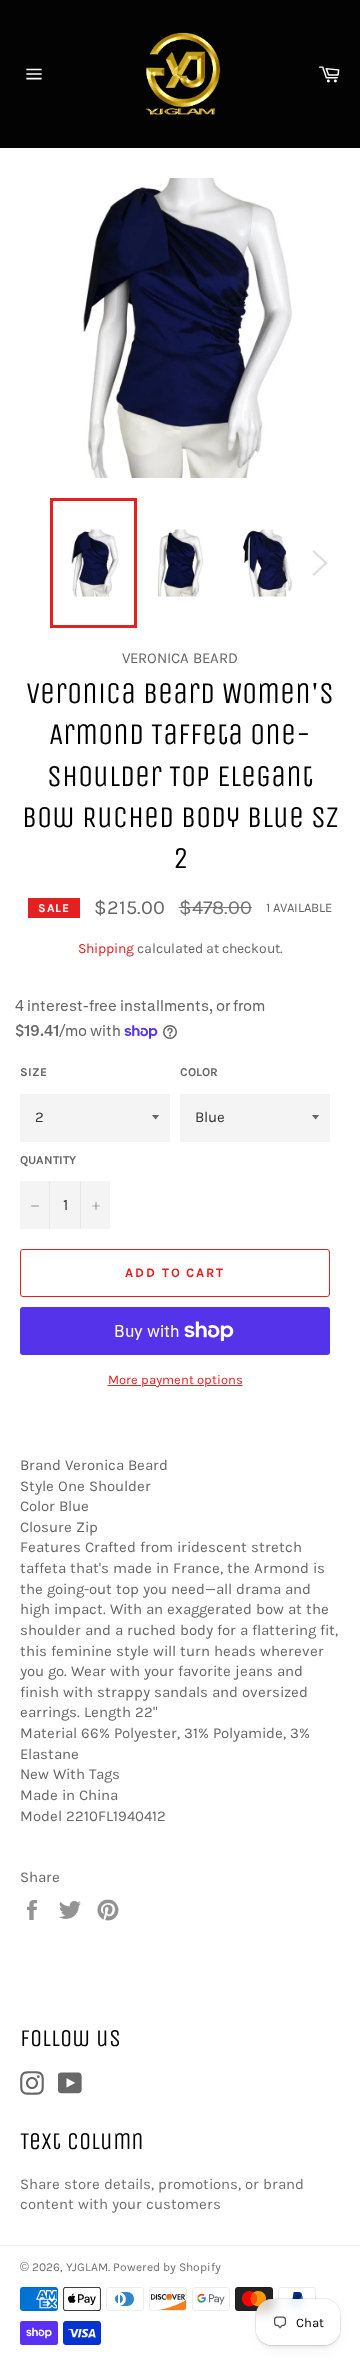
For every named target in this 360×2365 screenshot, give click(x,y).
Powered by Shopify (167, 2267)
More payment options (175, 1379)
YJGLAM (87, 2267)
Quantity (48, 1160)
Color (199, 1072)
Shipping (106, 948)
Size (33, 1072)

__________

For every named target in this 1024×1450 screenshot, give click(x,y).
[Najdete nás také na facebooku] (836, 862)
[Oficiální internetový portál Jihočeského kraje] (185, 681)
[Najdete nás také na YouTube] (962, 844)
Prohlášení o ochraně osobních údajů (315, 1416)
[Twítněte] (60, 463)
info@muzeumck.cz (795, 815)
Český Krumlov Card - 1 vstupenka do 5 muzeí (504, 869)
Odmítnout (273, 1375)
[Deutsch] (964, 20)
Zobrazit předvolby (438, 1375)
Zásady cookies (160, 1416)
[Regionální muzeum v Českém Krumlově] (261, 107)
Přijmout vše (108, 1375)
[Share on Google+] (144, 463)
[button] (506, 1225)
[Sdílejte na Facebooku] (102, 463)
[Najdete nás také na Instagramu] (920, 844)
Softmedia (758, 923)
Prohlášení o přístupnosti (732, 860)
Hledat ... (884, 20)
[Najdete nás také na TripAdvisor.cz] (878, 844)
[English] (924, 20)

__________

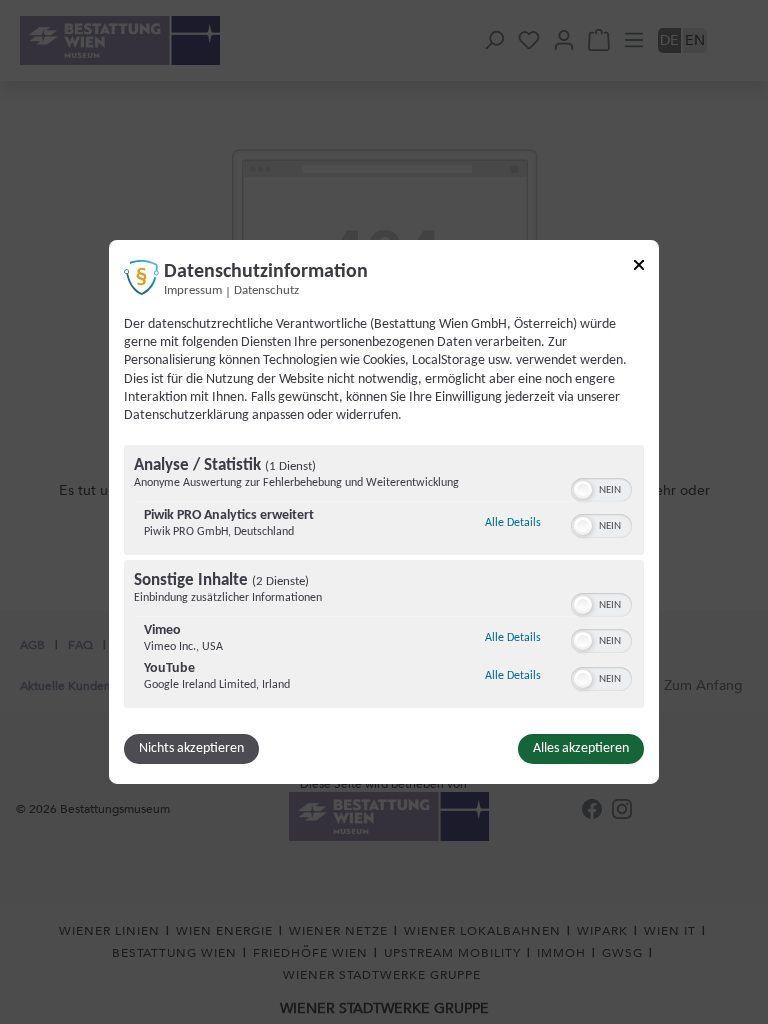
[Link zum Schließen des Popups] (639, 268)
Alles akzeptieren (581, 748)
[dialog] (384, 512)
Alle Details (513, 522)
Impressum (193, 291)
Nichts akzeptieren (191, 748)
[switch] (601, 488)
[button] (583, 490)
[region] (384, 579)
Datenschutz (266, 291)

__________

_PROBLEM TO SOLVE:_ Look over the material above and show each line where "every" appears.

_SOLUTION TO THE PROBLEM:_
For every named target in this 360×2365 screenshot, give click(x,y).
For every named target in this 1024×1450 screenshot, give click(x,y).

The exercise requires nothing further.